Rhizome Editor and Curator Michael Connor, in his prior capacity as an independent curator, co-organized Liquid Crystal Palaceopening on March 1. Because of its relevance to the Rhizome community, we felt it was worth publishing Michael's writing about the show. Rhizome.org will also present Blake's Liquid Villa as a front page exhibition on March 6 from 3pm to 5pm EST, courtesy Kinz Fine Art and Honor Fraser Gallery.

Jeremy Blake's work seemed to be everywhere in the early 2000s. At the time, I was aware that he was successful in a commercial context, and that he didn't really see himself as a new media artist. (Blake always described himself as a painter.) Both of these things annoyed me about him, because I liked new media art, and I took some perverse pride in its lack of market recognition.
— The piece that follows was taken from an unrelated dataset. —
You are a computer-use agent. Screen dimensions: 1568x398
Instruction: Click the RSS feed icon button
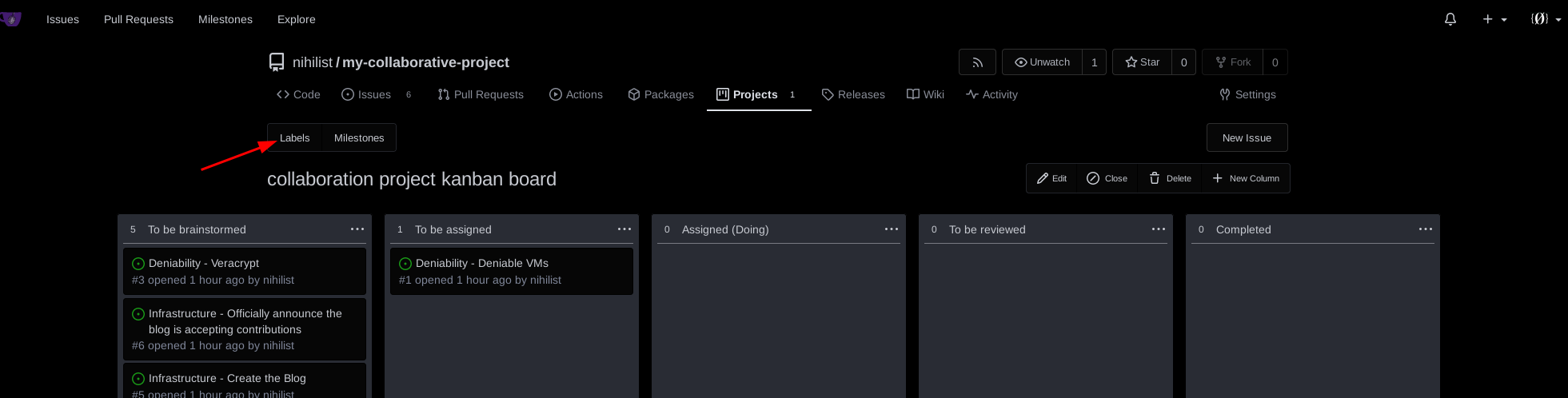(977, 62)
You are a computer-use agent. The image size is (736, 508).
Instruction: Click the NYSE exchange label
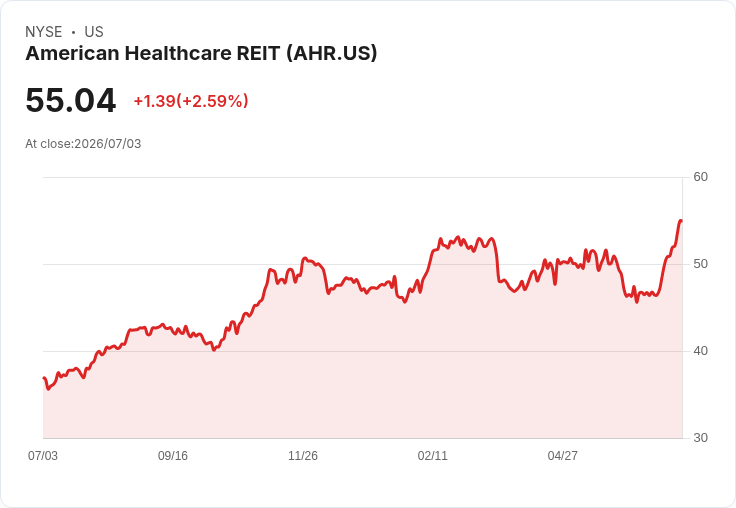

It was therefore somewhat annoying that I liked the work. It seemed unsettling and druggy and dangerous, and it felt funny and good in my brain.
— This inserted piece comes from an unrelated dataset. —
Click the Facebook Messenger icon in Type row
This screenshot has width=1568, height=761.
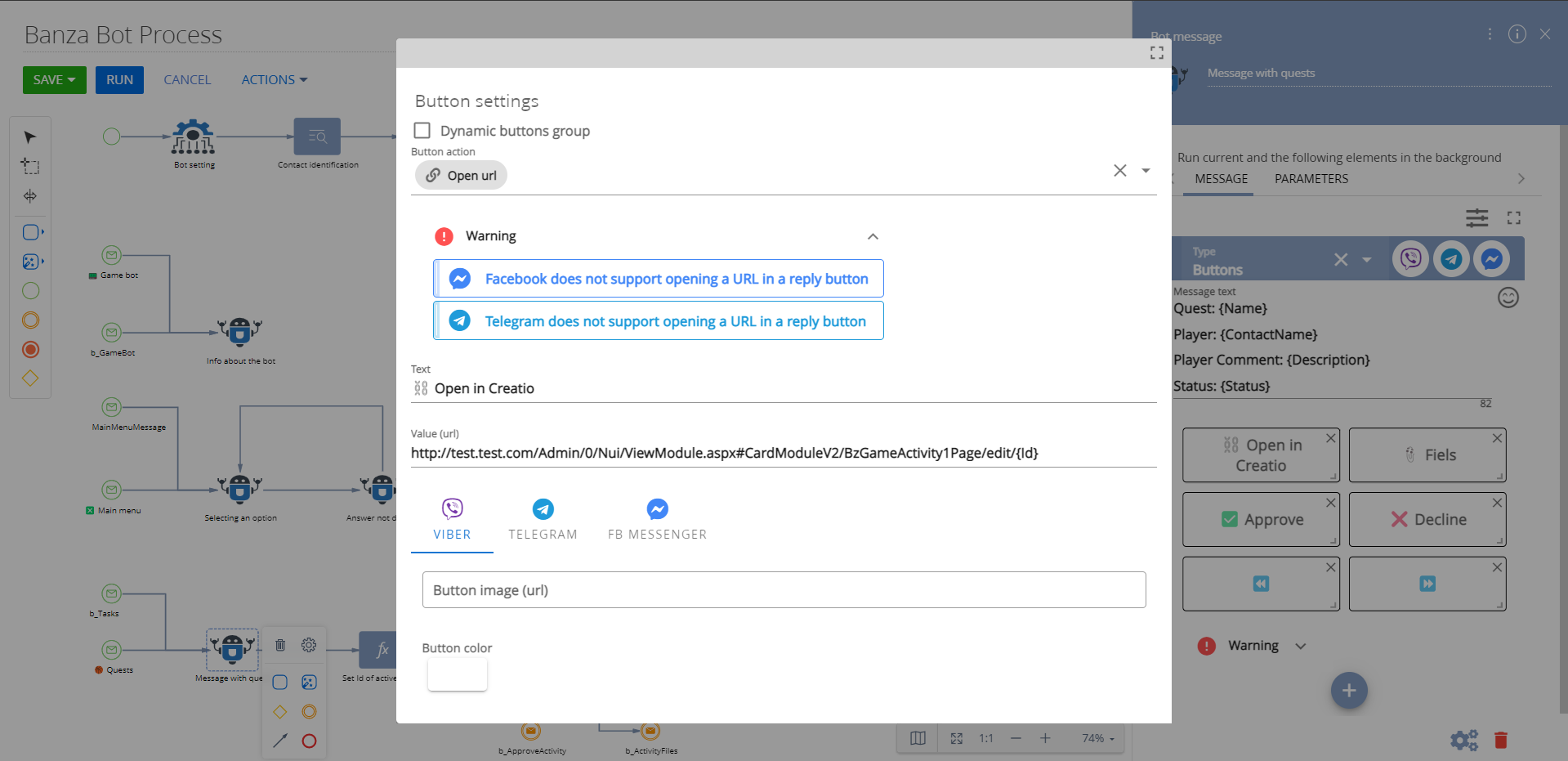[1491, 259]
Since Blake's tragic death, I've rarely seen the work anywhere, and it sometimes pops into my head. So last year, I decided to look at it again, or as much as I could get my hands on. I was living near LA, and I brought my 2-month old daughter to the highly accommodating Honor Fraser Gallery to go through a stack of DVDs. This time around, Blake suddenly seemed closely connected with a number of other artists working today. The connections that emerged in this new viewing began a thought process that culminated in the exhibition Liquid Crystal Villa, opening tomorrow at Honor Fraser and co-curated with Nate Hitchcock.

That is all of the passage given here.